PROVIDED DATA:
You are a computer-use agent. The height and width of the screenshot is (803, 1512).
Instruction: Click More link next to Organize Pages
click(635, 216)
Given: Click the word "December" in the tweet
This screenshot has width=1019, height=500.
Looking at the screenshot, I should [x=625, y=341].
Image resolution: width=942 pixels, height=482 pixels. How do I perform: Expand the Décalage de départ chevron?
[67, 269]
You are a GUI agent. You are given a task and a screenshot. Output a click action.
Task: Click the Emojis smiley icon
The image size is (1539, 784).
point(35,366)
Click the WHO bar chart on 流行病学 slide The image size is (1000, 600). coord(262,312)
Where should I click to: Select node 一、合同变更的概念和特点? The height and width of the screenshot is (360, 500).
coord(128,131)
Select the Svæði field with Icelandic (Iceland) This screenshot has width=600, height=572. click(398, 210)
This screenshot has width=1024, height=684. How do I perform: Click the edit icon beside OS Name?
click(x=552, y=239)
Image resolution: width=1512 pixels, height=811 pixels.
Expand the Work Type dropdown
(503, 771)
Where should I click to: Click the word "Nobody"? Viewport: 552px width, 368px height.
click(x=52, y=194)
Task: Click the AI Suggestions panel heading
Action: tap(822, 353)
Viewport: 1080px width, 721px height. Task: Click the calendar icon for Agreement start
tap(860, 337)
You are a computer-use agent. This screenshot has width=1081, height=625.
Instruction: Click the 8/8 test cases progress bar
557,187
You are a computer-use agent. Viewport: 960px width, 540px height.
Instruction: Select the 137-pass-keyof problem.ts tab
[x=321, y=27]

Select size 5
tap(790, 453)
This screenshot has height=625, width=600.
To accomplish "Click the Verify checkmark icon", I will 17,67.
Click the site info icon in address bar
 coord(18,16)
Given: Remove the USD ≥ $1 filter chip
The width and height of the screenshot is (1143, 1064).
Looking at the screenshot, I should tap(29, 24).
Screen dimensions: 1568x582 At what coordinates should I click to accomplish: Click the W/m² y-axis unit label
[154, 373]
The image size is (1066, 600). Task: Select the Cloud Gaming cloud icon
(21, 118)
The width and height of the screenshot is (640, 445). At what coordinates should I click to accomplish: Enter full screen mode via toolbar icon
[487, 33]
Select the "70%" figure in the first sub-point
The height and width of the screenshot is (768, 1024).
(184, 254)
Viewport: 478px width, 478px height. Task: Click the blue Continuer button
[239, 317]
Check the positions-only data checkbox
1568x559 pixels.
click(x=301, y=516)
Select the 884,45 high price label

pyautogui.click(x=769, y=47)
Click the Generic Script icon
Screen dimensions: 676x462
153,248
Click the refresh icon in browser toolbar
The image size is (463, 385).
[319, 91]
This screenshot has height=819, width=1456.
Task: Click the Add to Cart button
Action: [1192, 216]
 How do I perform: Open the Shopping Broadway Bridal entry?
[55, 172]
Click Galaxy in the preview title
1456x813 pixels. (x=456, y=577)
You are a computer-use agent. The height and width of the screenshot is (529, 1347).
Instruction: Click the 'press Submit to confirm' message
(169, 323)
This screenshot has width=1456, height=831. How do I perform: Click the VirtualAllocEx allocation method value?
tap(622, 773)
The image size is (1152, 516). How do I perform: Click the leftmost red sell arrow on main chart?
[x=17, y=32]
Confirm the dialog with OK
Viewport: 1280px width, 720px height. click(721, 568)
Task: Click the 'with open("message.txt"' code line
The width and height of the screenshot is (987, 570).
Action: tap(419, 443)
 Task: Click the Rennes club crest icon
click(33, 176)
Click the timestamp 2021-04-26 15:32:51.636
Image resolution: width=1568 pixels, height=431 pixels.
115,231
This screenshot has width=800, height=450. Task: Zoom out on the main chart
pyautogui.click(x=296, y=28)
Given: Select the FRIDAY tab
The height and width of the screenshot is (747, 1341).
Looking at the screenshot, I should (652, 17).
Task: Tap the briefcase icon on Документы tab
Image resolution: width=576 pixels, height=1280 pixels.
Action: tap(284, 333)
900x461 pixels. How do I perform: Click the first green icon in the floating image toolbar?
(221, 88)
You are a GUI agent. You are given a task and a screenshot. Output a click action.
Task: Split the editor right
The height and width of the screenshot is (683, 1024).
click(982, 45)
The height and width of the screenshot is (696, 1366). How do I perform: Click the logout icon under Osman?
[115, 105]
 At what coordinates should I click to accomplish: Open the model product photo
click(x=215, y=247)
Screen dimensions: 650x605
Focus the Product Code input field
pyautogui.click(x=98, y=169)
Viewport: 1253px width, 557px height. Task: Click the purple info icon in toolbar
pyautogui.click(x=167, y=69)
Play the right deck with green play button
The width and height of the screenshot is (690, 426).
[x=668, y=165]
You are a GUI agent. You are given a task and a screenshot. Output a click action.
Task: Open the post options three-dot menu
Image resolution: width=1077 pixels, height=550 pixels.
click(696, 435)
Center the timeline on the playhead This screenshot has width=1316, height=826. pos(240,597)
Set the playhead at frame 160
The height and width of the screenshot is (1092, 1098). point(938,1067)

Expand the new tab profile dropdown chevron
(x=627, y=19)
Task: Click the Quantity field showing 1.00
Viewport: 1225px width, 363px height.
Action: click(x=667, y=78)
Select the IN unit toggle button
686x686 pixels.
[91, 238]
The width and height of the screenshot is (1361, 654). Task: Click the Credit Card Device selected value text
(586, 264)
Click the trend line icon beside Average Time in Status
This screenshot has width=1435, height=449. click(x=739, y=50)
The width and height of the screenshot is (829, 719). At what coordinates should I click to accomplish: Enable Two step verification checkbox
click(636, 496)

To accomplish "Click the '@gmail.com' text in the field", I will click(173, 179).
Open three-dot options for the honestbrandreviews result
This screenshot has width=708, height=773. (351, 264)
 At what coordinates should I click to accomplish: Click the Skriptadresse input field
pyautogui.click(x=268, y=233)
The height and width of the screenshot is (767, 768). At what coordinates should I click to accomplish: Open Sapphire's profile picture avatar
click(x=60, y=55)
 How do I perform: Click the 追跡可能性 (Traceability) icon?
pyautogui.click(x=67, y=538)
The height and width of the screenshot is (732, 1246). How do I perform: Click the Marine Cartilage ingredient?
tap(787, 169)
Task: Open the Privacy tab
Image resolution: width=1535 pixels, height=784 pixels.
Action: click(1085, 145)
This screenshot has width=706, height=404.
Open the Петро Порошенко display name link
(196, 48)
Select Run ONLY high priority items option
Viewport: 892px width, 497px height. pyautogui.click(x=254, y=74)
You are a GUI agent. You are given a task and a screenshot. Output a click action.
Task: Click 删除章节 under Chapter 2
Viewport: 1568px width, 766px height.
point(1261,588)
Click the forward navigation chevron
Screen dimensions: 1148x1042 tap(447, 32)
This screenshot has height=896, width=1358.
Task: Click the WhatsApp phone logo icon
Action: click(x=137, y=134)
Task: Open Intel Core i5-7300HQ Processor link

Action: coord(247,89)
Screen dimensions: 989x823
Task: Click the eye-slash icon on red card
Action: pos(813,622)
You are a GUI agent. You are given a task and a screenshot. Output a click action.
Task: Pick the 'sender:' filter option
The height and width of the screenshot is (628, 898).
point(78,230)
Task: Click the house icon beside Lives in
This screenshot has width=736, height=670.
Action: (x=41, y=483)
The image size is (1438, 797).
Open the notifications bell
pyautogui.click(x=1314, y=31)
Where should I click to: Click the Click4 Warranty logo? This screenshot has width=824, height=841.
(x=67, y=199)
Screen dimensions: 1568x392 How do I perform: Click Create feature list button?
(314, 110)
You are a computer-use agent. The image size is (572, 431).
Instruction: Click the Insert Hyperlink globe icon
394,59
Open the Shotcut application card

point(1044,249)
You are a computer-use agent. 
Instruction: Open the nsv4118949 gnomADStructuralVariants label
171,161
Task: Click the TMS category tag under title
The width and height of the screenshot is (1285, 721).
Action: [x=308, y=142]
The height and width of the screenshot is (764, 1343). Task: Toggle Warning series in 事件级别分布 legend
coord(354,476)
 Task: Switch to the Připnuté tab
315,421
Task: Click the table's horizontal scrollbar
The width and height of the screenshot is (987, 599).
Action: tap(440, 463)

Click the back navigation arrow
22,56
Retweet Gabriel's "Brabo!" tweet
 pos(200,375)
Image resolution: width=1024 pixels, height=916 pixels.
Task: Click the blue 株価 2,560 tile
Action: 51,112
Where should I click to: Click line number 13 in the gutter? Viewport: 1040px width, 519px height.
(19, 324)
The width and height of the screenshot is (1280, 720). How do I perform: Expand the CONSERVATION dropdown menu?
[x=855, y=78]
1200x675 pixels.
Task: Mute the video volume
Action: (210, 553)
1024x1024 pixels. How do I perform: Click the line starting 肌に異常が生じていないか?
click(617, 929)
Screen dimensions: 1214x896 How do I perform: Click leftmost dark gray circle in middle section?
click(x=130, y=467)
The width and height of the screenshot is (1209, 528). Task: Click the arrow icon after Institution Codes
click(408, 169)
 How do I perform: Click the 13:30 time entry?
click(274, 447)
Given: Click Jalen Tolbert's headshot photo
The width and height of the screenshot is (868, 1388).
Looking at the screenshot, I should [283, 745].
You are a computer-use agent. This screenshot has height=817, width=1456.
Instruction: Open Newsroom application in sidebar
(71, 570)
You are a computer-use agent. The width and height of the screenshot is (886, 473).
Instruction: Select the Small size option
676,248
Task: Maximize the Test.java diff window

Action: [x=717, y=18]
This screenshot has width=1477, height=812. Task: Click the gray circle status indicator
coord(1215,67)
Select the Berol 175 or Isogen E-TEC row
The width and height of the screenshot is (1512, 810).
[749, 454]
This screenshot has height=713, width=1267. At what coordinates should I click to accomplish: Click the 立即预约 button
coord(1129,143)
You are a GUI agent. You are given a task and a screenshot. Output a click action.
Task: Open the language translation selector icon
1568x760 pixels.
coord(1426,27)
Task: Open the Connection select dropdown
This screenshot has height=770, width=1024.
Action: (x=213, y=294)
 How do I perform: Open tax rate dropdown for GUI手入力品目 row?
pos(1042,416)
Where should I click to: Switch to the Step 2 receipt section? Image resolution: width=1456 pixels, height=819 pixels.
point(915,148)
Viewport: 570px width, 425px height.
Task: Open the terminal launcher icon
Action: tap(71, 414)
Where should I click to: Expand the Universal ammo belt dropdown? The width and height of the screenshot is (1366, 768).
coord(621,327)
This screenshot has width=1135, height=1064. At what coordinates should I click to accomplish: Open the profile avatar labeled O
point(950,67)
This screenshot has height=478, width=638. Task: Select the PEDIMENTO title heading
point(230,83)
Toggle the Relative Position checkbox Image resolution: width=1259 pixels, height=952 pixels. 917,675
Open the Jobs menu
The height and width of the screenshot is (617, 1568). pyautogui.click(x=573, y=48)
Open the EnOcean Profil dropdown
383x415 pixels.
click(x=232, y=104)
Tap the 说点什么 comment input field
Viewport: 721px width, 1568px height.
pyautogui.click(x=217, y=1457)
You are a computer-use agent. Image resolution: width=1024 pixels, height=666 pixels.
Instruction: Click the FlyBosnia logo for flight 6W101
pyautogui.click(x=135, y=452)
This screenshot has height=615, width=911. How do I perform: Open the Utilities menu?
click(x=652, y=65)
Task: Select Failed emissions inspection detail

YOUR TASK: Reproduce exactly, and only, the part of the listing above that begins at the line with "The height and width of the screenshot is (696, 1366)." and goes on through the line with "Task: Open the post options three-dot menu".

RESULT OF THE EXERCISE:
The height and width of the screenshot is (696, 1366). How do I perform: Click the logout icon under Osman?
[115, 105]
 At what coordinates should I click to accomplish: Open the model product photo
click(x=215, y=247)
Screen dimensions: 650x605
Focus the Product Code input field
pyautogui.click(x=98, y=169)
Viewport: 1253px width, 557px height. Task: Click the purple info icon in toolbar
pyautogui.click(x=167, y=69)
Play the right deck with green play button
The width and height of the screenshot is (690, 426).
[x=668, y=165]
You are a GUI agent. You are given a task and a screenshot. Output a click action.
Task: Open the post options three-dot menu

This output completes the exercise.